> [TEXTE EXTRAIT]
· · · ·
Un italien du Moyen âge a remplacé sa main amputée par un couteau
Des anthropologues italiens ont documenté le cas remarquable d’un homme italien de l’époque médiévale qui a non seulement réussi à survivre à l’amputation de sa main droite, mais qui a aussi utilisé une arme à lame pour la remplacer.
Image d’entête : le squelette, avec le couteau et la sangle pour maintenir sa prothèse. (Ileana Micarelli et col./ Journal of Anthropological Sciences)
Plus de 160 tombes ont été fouillées dans la nécropole lombarde de Povegliano Veronese en Vénétie, dans le nord de l’Italie, mais ce squelette, extrait du sol en 1996, est tout à fait unique. Daté entre le 6e et le 8e siècle, le spécimen, surnommé T US 380, est celui d’un homme âgé qui a survécu longtemps après l’amputation de sa main droite. Mais comme le montrent les nouvelles recherches, il a remplacé l’appendice manquant par un couteau, qu’il a attaché au moignon avec une calotte, une boucle et des lanières de cuir. De plus, l’analyse dentaire montre qu’il l’attachait avec ses dents.
L’analyse actualisée du squelette, dirigée par l’anthropologue Ileana Micarelli de l’université de Rome, suggère que la main droite de l’homme a été arrachée d’un seul coup. Beaucoup d’hommes de Lombardie étaient impliqués dans la guerre, il est donc possible qu’il l’ait perdue au combat. Il est également possible qu’elle ait été enlevée chirurgicalement dans le cadre d’une intervention médicale, ou qu’elle ait été découpée comme une forme de punition judiciaire, un comportement connu parmi les Lombards italiens du Moyen Âge.
· · · ·
> [CONSIGNE]
Recopiez le passage du texte sur l'amputé médiéval de « Un italien du » à « pour la remplacer. », en substituant « lombarde » à « médiévale ».

> [LIGNES FOURNIES]
· · · ·
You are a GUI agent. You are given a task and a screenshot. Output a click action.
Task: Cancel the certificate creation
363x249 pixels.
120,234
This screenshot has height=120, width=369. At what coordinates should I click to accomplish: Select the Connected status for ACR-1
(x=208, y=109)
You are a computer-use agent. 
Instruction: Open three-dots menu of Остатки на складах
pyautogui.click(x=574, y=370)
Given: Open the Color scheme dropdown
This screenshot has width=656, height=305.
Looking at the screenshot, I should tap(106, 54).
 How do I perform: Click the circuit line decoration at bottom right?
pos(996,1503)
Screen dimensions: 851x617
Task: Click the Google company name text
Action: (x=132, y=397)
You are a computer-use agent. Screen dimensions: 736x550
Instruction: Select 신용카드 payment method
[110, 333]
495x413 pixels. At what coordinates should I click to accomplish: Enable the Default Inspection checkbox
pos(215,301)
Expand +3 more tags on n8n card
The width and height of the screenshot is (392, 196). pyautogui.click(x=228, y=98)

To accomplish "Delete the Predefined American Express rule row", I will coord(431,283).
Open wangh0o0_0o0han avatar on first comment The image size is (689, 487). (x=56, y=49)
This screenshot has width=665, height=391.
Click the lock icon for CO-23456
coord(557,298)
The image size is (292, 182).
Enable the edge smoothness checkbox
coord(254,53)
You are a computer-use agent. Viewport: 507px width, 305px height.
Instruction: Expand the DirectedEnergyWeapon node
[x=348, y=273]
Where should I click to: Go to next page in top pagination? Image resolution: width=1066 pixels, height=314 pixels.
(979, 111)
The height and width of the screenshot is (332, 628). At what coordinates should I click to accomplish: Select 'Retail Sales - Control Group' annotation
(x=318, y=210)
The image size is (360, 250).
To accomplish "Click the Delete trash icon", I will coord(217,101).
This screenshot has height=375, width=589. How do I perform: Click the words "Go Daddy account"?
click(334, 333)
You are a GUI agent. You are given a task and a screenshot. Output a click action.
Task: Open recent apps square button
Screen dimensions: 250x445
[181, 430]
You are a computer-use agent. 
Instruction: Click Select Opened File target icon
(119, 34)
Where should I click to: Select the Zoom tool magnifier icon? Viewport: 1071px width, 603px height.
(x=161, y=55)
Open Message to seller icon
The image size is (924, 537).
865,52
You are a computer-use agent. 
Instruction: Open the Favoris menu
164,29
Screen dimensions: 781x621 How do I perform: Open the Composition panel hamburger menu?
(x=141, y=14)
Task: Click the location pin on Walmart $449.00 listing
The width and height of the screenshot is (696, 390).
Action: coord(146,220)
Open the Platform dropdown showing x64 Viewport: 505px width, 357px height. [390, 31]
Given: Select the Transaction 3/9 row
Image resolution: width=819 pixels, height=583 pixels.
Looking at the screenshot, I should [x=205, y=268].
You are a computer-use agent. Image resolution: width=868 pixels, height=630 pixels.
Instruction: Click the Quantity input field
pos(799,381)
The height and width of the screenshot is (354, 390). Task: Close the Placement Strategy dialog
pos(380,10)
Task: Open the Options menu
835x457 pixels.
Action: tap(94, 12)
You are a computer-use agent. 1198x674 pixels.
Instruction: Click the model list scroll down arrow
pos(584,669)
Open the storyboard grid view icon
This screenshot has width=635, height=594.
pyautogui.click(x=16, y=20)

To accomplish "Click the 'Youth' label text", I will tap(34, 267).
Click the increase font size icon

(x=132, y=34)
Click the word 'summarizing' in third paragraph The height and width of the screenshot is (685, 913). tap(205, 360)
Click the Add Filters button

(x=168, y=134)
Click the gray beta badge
· · · ·
> [RÉPONSE ATTENDUE]
Un italien du Moyen âge a remplacé sa main amputée par un couteau
Des anthropologues italiens ont documenté le cas remarquable d’un homme italien de l’époque lombarde qui a non seulement réussi à survivre à l’amputation de sa main droite, mais qui a aussi utilisé une arme à lame pour la remplacer.